Saturday 9 February 2013

The Keep (1983)


Written, directed and produced by Michael Mann, and very loosely based on the F. Paul Wilson novel of the same name, The Keep was both a commercial and critical flop, but that didn’t stop Kino Klubb from hosting a screening of it at Broadway cinema, Nottingham, last night on a beautiful 35 millimetre print from the BFI.

The Keep begins with several armoured Nazi trucks travelling down a long, winding road through the Carpathian Alps in Romania. They arrive at a small village and disembark, and as the soldiers begin to walk the inhabitants run into their houses and slam the windows and Tangerine Dream starts to play. Something weird is going on.
 And then they reach The Keep, a great fortress of black stone stretching from one end of the screen to the other, and the dark entrance looks cold. Fearing nothing, the Nazis walk over the drawbridge and into the darkness and are immediately greeted by the janitor, a bearded man in a golden robe who gives them no words of welcome, but warns them against touching any of the 108 nickel crosses that adorn the walls of The Keep. As they walk its many passages, the Nazi captain remarks, ‘these walls are built backwards, almost as if it were designed not to keep something out, but to keep something in!’. Definitely weird. 

 Of the more well-known actors to star in The Keep, (Sir) Ian Mckellen is certainly the most bizarre, not least because we’re so used to seeing him as Magneto or Gandalf. He plays Dr Cuza, a Romanian scientist with an American accent brought to The Keep against his will to decipher a message written on the wall in a 500-year old dead language. Speaking about his fond memories of filming in a 2004 interview, he said he thought he had been ‘ill-cast’, going on to reveal that he had narrowly avoided a mental breakdown and had to be flown back to London from the filming location in a disused quarry in Wales. His character has a rare wasting disease that makes him appear thirty years older so that most of the time he travels about in a wheelchair looking sullen and uncomfortable.

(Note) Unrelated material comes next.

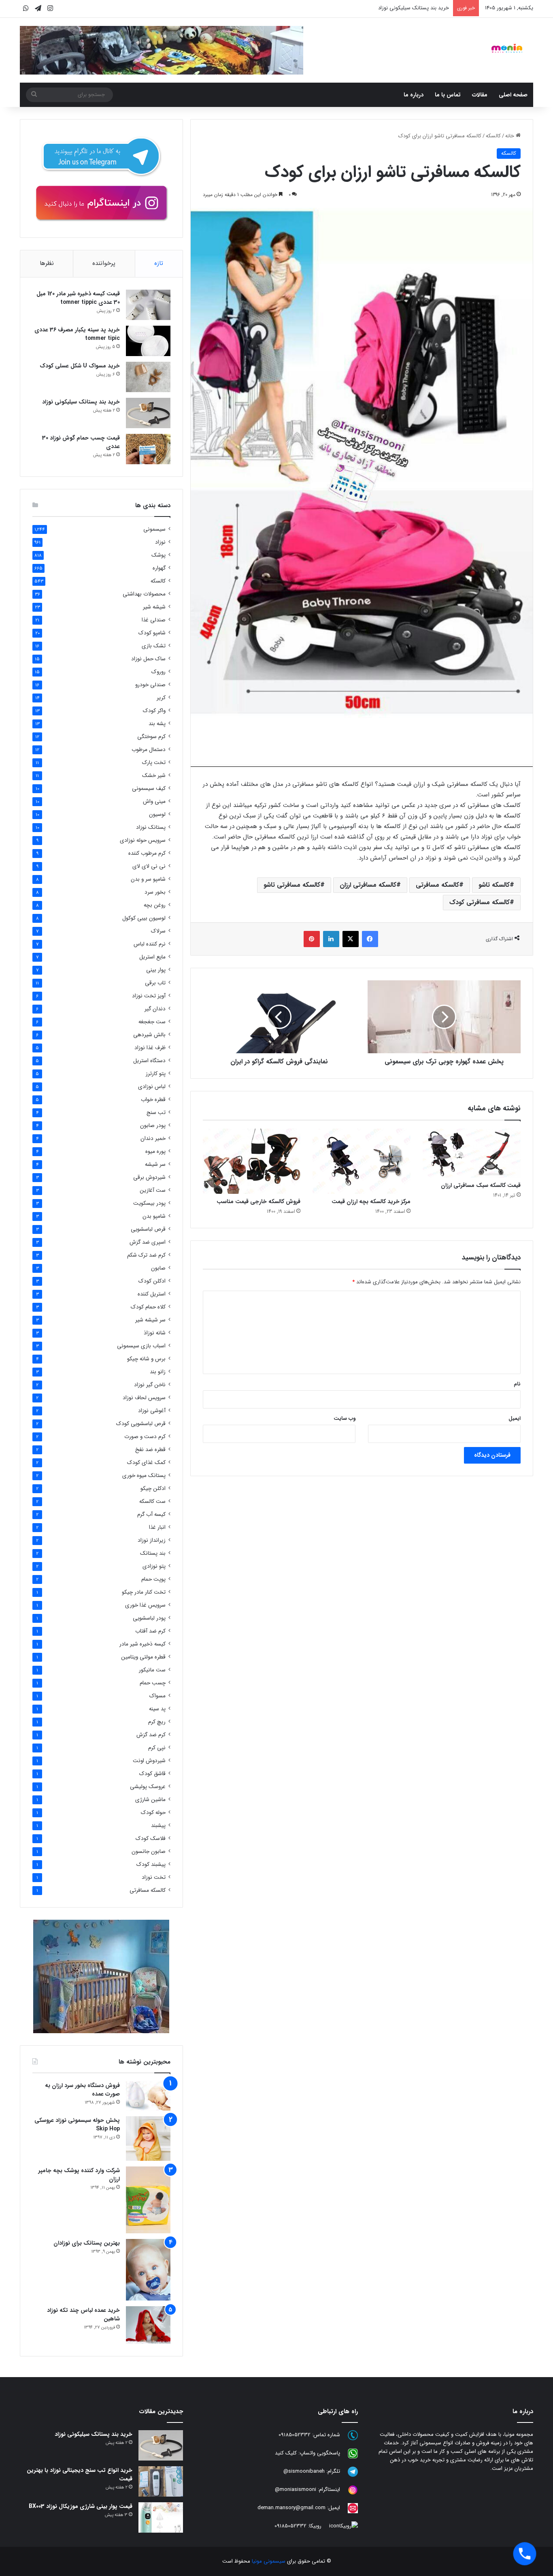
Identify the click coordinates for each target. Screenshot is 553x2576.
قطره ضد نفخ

 Mocking aside, however, The Keep is actually a very enjoyable film, and this is mostly, but not all, due to Tangerine Dream’s soundtrack. Nazis run in slow motion through the bright mist and the eerie synth begins to play like a distorted, less uplifting version of Chariots of Fire; these are the kind of moments that give the film its unexplainable power. The symbol of the nickel cross present throughout the film (and all over Broadway’s cinebar) combined with the somehow-beguiling special effects, makes The Keep look oddly attractive, giving it an 80s charm similar to Back to the Future or Lost Boys. It’s easy to see why it has such a cult following. The atmosphere is just brilliantly constructed – it’s very Lovecraftian and very surreal, so much so that even if the plot is at times incomprehensible, it doesn’t really matter.


 None of it matters: it’s just a lot of fun. It’s certainly not perfect, and not even that well-acted, but nowhere else can you get the simple joy of watching Nazis absorb mist through their eyes and then explode. Sadly The Keep has never been officially released on DVD or Blu-Ray in any country, so it may be hard to get hold of, but if ever you get a chance, prepare to face the evil that drives people out in the middle of a rainy night.